» What you have to do:
Answer these questions using the forum post on TIFF image reading below.
(a) At roughly what amount of memory was the OOME thrown?
(b) When the source is a TikaInputStream and ImageIO.setUseCache(true) is set, what does ImageIO create for its cache?
(c) What method does the post propose adding so the logic need not be repeated?

» Source document:
* * * * *

I believe the issue is not directly related to TwelveMonkeys TIFFImageReader. The default plugin (com.sun.imageio.plugins.tiff.TIFFImageReader) "rejects" (does not support) this large file. So it will use TwelveMonkeys plugin even in TiffPageParser (where the default plugin is preferred). When we use ImageIO.setUseCache(false), no disk-based cache is used (only memory). That provided a major speed up on image related tasks. On the other hand, when reading from an InputStream, the TIFF image reader needs to keep the already ready content somewhere (in this case memory, as disk cache is disabled), because it may need to read bytes already consumed (like going backwards in the stream). In the case of this large file, the offset of required metadata to decode it is close to its end, so it will try to read it all and store it in the memory. When it reached ~24GB, an OOME was thrown.

ImageInputStream iis = ImageIO.createImageInputStream(source);

In the line above, if source is a File, it will go directly (seek) to the metadata offset, read it, without having to cache anything in memory. If source is a FileInputStream, it will have the same behavior, as the ImageInputStream created is seekable. However, if source is a TikaInputStream, the ImageIO classes do not know how to deal with it, and it treats it as a generic InputStream. In such a case, a cache will be used. With ImageIO.setUseCache(false) it would use memory, while with ImageIO.setUseCache(true) a temporary file would be created.

I think we can improve the current behavior (which always passes a generic InputStream as source). So whenever we already have a file, use the file. If the Item data is loaded in a byte[] (which I guess is the case for smaller files), we can use a ByteArrayImageInputStream. If we don't have a file, for image files with more than N bytes (e.g. 64M), it is better to create a temporary file, to avoid excessive memory consumption.

My idea is to implement a method like item.createImageInputStream(), so this logic does not need to be replicated in different places that may need to create an ImageInputStream of an item.

lfcnassif commented 7 months ago

Great explanation @wladimirleite, thank you!

* * * * *

» Given information:
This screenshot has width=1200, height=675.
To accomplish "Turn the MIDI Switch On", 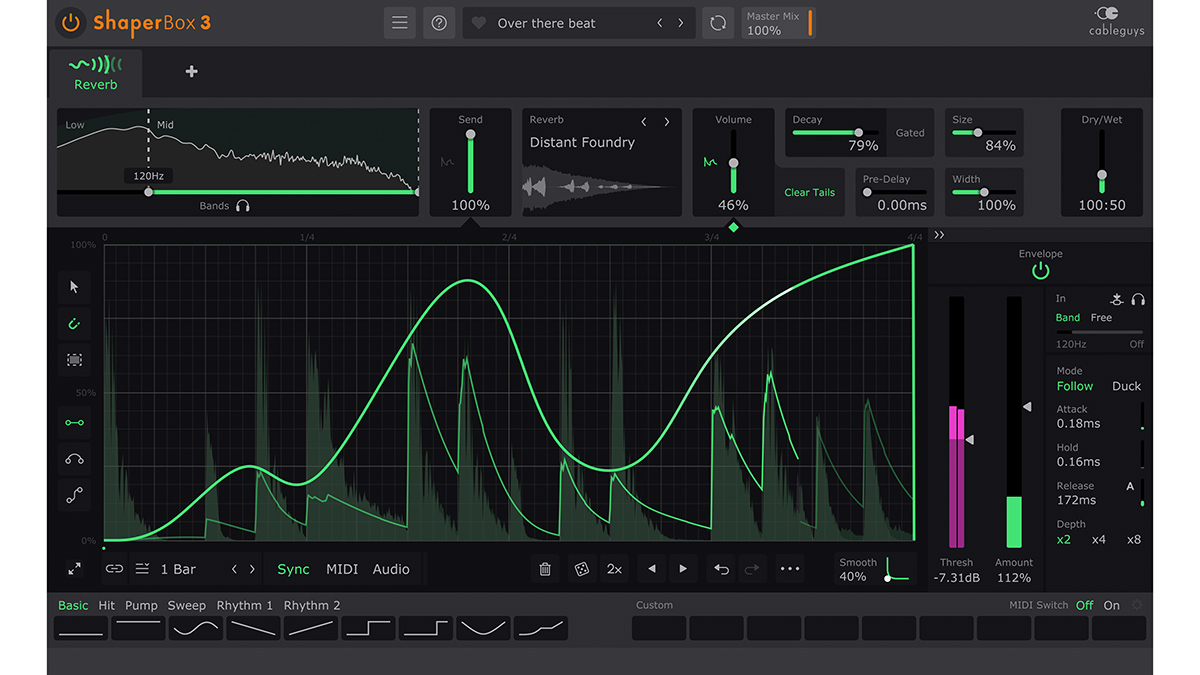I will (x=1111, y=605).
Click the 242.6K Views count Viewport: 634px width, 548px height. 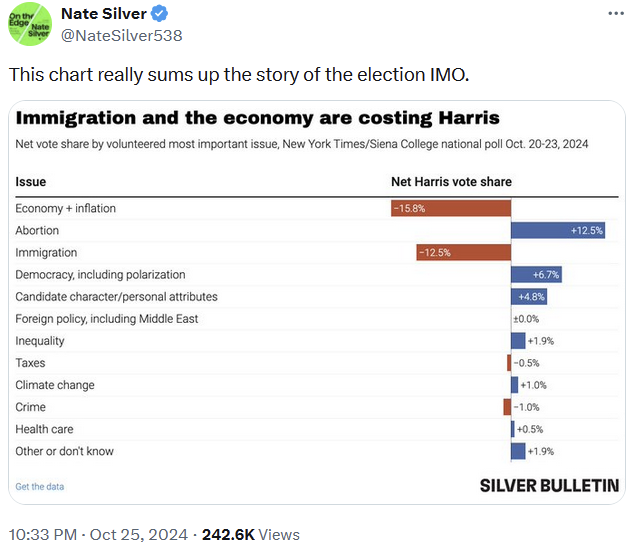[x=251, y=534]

* * * * *

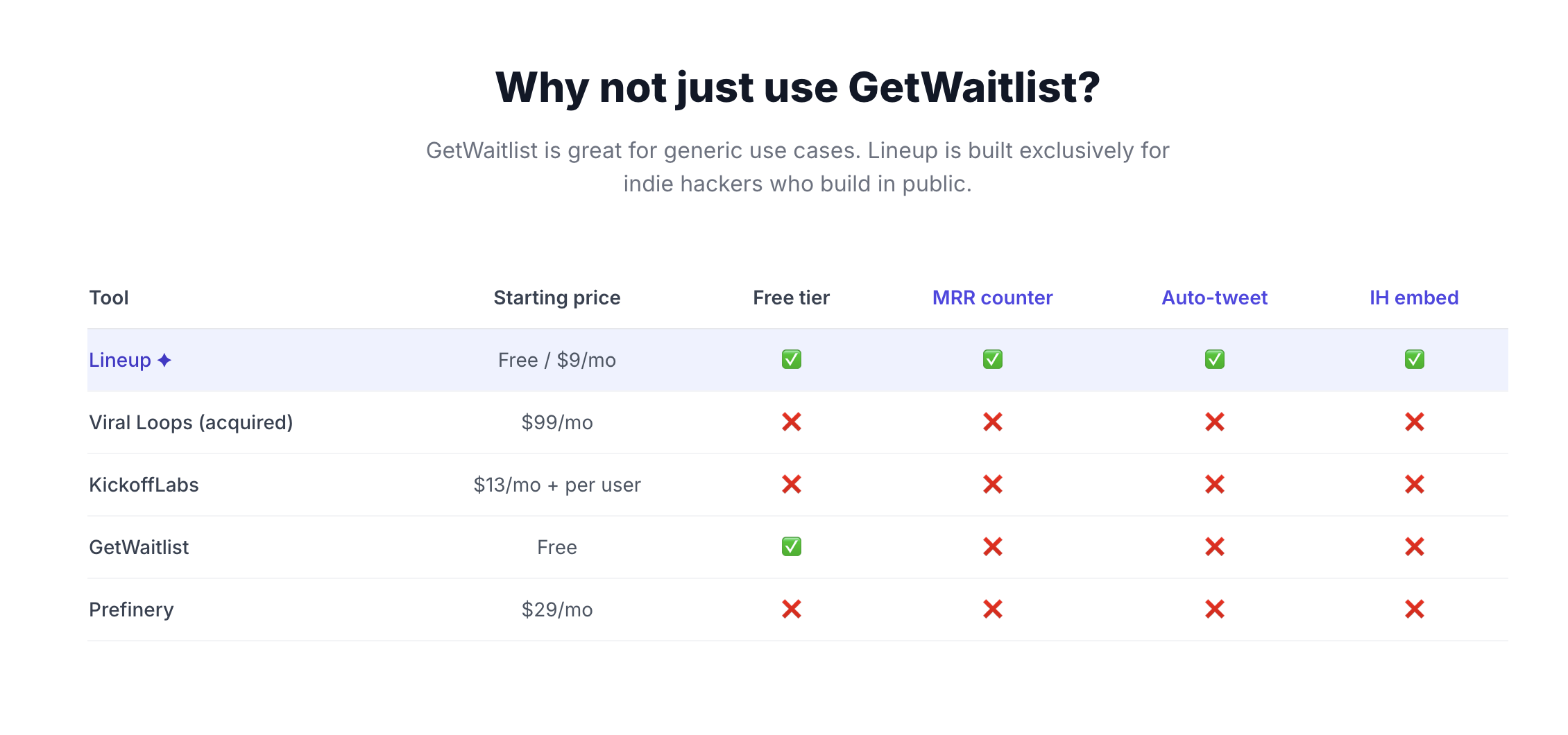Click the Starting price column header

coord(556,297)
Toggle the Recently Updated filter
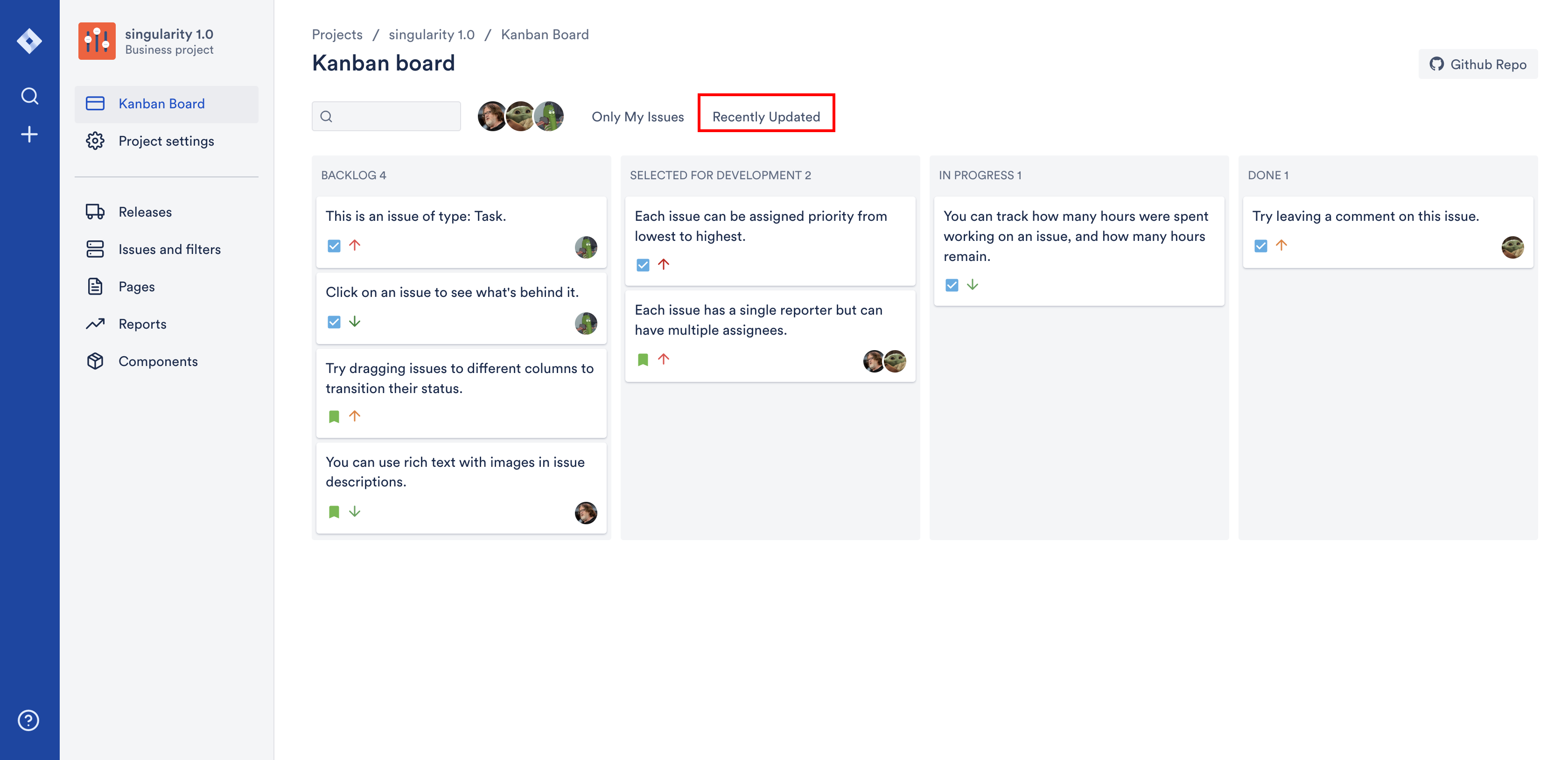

* * * * *

» Reply:
(a) About 24GB.
(b) A temporary file.
(c) item.createImageInputStream()